Fox News’ #Dodge #Answer Feedback Loop Flops In #IowaDebate

Following in the footsteps of Yahoo and ABC News, who as I noted earlier gave viewers the opportunity to offer live feedback during last Saturday’s Republican presidential debate, Fox News offered something similar during the Sioux Falls debate on December 15. “Weigh in! Are the candidates answering the questions?” Fox asked on its live page for the event. “During the debate, Tweet with the candidate name and either #answer or #dodge. And watch how the audience responds live.” Twenty minutes into the event, moderator Bret Baier even mentioned this option on live TV, something that the ABC moderators failed to do until pretty late in the evening.
While this produced tens of thousands of live tweets–at least 45,000 using one of those tags by the mid-point of the debate, and well over 110,000 a few minutes before the debate was over, according to the This or That tracker–it didn’t produce any meaningful feedback of note. As you can see from this screenshot, the resulting data is essentially a fake popularity contest, one that has more to do with the strength of each candidate’s online constituency than anything else. Ron Paul, who has a very active online base, is the only candidate with a majority of “#answer” tweets rather than “#dodges.” (And his meter tilted higher after his lengthy tirade against U.S. foreign policy in the Middle East.) Mitt Romney, Michele Bachmann and Newt Gingrich, each of whom has a lively following online, follow close behind. There’s no indication what people actually think about any particular topic or response. Nor do we even have a sense of how many people are tweeting about each candidate (though that data is open to anyone with their own Twitter tracking tools or access to the “firehose”).

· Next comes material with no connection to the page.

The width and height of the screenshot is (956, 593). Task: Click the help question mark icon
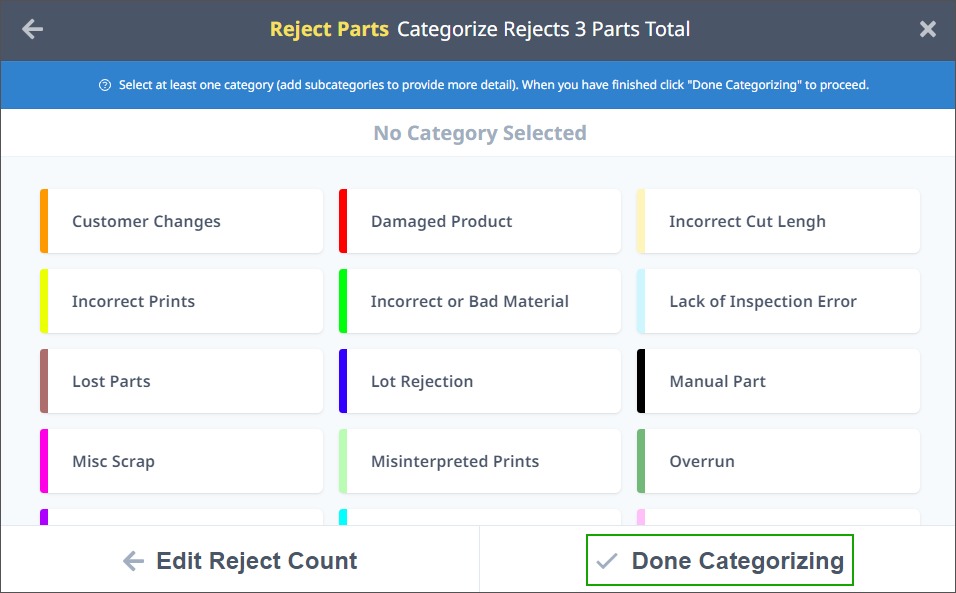click(105, 85)
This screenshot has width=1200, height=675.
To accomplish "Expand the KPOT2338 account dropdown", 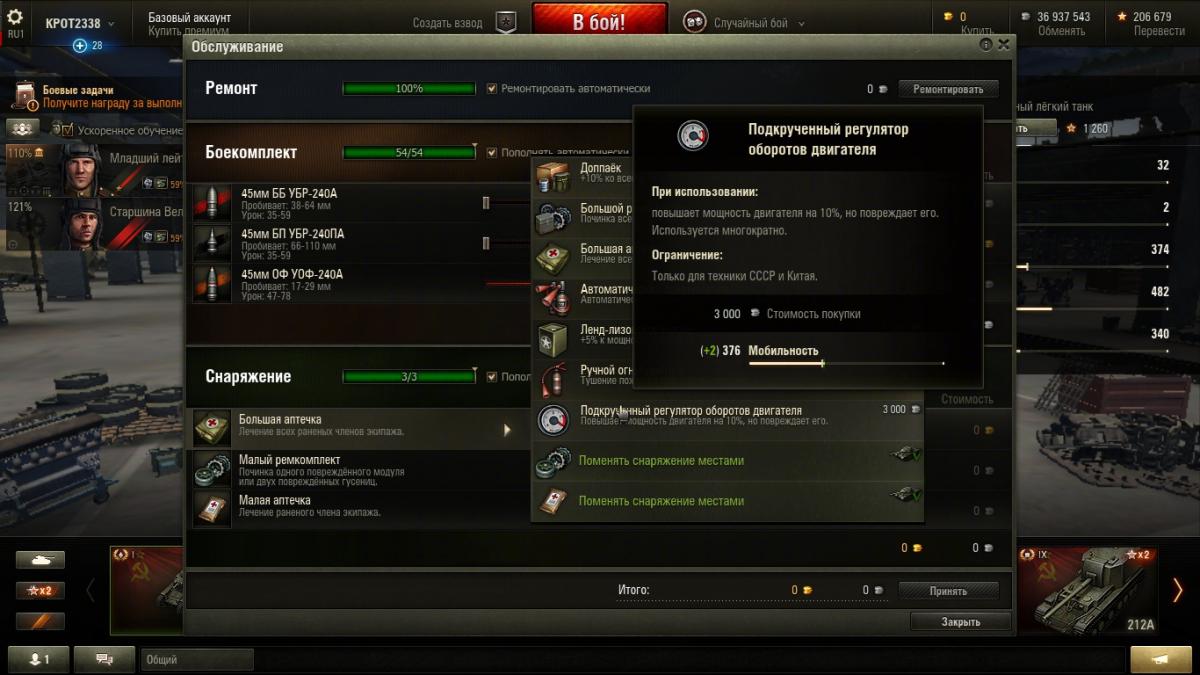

So, I have to grade this experiment in inviting live viewer feedback a flop by Fox. The idea of inviting people to use tags like #dodge and #answer is a good one, however, and maybe if someone (Twitter?) runs the data afterwards they’ll be able to tell us what the viewers were saying about particular responses by particular candidates. But in real-time, as displayed by Fox online, this information isn’t usable. Which means there’s no way to tell the candidates (via the moderators) that the audience isn’t satisfied with a particular answer, and to get them to clarify or at least get the moderators to probe further.